Carolina Contreras, better known as Miss Rizos, has made headlines over the years for bringing together a community of women who embrace their natural hair in the Dominican Republic. Through advocacy and a salon she opened in 2011, she’s given women confidence in their locks and the courage to express proudly: “Yo amo mi pajón” (”I love my natural hair”).
Miss Rizos’ salon in the Dominican Republic.
Since then, she’s spread her message far and wide online. And last week, she used her platform to share a heartbreaking story about a teen she helped at her salon, who was later told she could not attend school with an Afro.
“This is going to sound like a movie, but it was something that happened here in the salon this week,” she wrote in a Facebook post on July 7. “A young 16-year-old girl, who made the big cut [and went natural] here called us screaming, I could barely understand her words through her sobbing. She told us that her Catholic school didn’t want to register her because of her afro. They made her sign a document saying that she could register only if she straightened her hair. This has to be unconstitutional.”
“I feel heartbroken for this girl who surely feels horrible and alone,” she continued, before sharing another story of a 21-year-old girl who was transitioning to natural hair with braids who was severely shamed by her own family for the decision. Her father even stopped talking to her for several days, according to Miss Rizos.
“These stories bring us back to reality and show us that there is A LOT of work to be done,” she wrote. “To those girls and women, I want you to know that YOU ARE NOT ALONE, be patient because things are changing and you are not crazy FOR WANTING TO BE WHO YOU ARE! There’s nothing wrong with wanting to love your hair just how it is and exactly how it grows out of your head. Keep your head up and we love you!”

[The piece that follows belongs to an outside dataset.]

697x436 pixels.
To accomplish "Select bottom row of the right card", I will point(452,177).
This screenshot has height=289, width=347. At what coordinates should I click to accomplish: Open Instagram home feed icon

A couple of days later, Miss Rizos updated followers with a comment below the post, adding that she’d sat down with the girl’s mother, who then explained to Miss Rizos that she had initially supported her daughter’s decision to have an Afro despite not understanding it. In the end, Miss Rizos agreed to teach the young girl how to pull back her hair for school if the mom agreed she wouldn’t force the teen to undergo chemical treatments or straightening.
“Despite all the sad things in this case, in some way I feel happy because look at how everything we do and everything others do has motivated his young girl of only 16 year of age to defy authorities and fight for her HUMAN AND CONSTITUTIONAL RIGHTS,” she concluded at the end of her update.